Cambodian startups currently face several regulatory challenges in pursuing growth and profitability, according to three of the Kingdom’s most successful startup founders who shared their experiences over the weekend with the hope to inspire increased innovation and entrepreneurship.
A key outtake from the event organised by the Cambodians in Tech group was that business registration is an important step for any successful company but that given the local costs, registration should usually be avoided until a startup becomes sustainable.
Chea Langda, founder of online bus ticketing platform BookMeBus, said it was important for startups to test their ideas and develop a sound business model before taking on the financial risk of registering.
“It is very important for startups, before they start spending money, to prove their idea first,” he said, adding that registration not only involves paying an initial fee but also recurring taxes that could weigh heavily on thin margins.

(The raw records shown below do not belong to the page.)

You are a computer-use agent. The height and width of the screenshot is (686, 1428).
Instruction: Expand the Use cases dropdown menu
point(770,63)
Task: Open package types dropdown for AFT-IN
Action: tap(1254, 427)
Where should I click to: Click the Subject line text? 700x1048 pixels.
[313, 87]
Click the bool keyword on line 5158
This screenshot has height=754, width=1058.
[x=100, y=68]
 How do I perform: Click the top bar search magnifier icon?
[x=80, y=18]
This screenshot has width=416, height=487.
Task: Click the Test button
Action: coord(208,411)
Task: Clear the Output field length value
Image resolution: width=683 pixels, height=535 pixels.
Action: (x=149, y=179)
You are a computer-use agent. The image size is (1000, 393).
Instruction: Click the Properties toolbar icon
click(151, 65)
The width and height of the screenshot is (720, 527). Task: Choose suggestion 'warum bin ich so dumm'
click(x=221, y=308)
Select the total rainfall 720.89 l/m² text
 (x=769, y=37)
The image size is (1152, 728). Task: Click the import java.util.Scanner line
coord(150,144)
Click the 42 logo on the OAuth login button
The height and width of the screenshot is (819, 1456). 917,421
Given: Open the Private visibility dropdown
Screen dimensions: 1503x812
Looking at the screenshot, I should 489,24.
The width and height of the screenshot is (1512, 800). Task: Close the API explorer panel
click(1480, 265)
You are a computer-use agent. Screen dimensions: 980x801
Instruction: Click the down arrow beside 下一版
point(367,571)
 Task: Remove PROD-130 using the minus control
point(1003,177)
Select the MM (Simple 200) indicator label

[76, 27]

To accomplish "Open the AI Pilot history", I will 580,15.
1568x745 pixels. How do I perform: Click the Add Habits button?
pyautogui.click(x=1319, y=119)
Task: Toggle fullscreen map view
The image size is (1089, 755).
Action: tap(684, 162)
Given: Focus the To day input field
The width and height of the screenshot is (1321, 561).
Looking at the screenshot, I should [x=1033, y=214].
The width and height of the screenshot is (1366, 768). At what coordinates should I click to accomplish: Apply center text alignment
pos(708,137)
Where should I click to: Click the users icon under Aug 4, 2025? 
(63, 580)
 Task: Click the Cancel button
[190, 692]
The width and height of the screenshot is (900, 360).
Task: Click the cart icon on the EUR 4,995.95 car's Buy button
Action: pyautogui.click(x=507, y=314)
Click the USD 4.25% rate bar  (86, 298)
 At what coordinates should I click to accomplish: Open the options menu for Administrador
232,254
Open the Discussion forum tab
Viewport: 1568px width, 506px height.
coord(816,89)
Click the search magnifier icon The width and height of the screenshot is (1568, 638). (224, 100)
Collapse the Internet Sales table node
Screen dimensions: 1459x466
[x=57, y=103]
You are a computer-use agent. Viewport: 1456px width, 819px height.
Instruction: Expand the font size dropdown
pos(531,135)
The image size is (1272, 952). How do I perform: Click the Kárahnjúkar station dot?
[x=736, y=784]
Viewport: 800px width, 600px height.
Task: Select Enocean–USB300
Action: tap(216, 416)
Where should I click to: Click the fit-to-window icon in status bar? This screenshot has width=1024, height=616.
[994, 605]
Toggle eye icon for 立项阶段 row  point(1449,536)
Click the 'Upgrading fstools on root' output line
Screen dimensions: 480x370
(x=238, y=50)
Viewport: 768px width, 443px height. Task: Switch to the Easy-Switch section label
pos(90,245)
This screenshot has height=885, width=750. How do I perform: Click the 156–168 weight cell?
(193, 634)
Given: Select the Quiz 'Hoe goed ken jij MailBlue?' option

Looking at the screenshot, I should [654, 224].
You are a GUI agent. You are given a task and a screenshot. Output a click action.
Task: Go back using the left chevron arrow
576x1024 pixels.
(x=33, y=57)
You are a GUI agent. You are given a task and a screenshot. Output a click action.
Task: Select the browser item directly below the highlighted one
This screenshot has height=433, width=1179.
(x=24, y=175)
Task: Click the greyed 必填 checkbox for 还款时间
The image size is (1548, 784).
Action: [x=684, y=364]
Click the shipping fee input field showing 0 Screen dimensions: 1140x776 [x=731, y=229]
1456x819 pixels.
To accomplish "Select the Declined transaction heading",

The founder of BookMeBus, which started as a self-funded venture, added that outside investment was key for the future growth of a company. During the process of identifying potential partners, Langda explained that not all investors were equally suitable.
“There are many investors approaching BookMeBus and they all have large amounts of money, but not all of them are the right investors,” he said. “Some investors are really big but they have a different vision [for the company].”
Sok Sopheamonkol, co-founder and CEO of technology outsourcing firm Codingate, added that profitability should be a priority before taking on the financial burden that comes with registration.
“If you are not making any money with your business to cover yourself, why should you take the risk of registering? If you register, you have to pay taxes, so you will be losing money and also paying taxes,” he said. “That would be very challenging.”
However, when startups gain momentum and start seeing growth, business registration becomes much more important because most investors will only invest in legally established companies, he explained.
“Registering a business is very important and I would suggest if you are able to register from the beginning then even better, because it can create a lot of opportunities,” he said. “[After that] getting funded becomes possible, but if you are not legally registered it is very challenging.”
He noted that entrepreneurs should only start looking for investors once they have created a detailed plan of how to spend and develop, adding “when you do a pitch to investors, don’t let them ask all the questions. You have to ask a lot of questions because you have to choose the investors as well”.
Khmerload, a local viral news digital platform, chose to register in Singapore in order to facilitate investment due to the lack of regulatory clarity in Cambodia, according to the company’s co-founder and chief information officer, In Visal. He noted that previously, the company felt little incentive to register due to the costs it would face.
“I think you should undergo the registration process when you think it makes sense to register,” he said. “Because at the beginning, startups have nothing. They have limited budgets, they have limited human resources and they do not want to have so many things on their mind.”
After receiving their first major investment from Silicon Valley-based 500 Startups last month, Visal emphasised the need for entrepreneurs to be conscious of how much of their company is offered to investors.
“It would be great that you didn’t have to give a too big percentage of your company, maybe under 10 percent, because then you retain the power to control your company,” he said.
Khmerload officially registered under the parent company Mediaload in Singapore in November 2016 and expanded to Myanmar last August where it is seeing most of its growth. Visal said the ability to expand across the region is one of the biggest draws for investors looking to the Cambodian market.
“If [a startup] is in Cambodia alone, maybe they will not be very interested because Cambodia is a small market,” he said.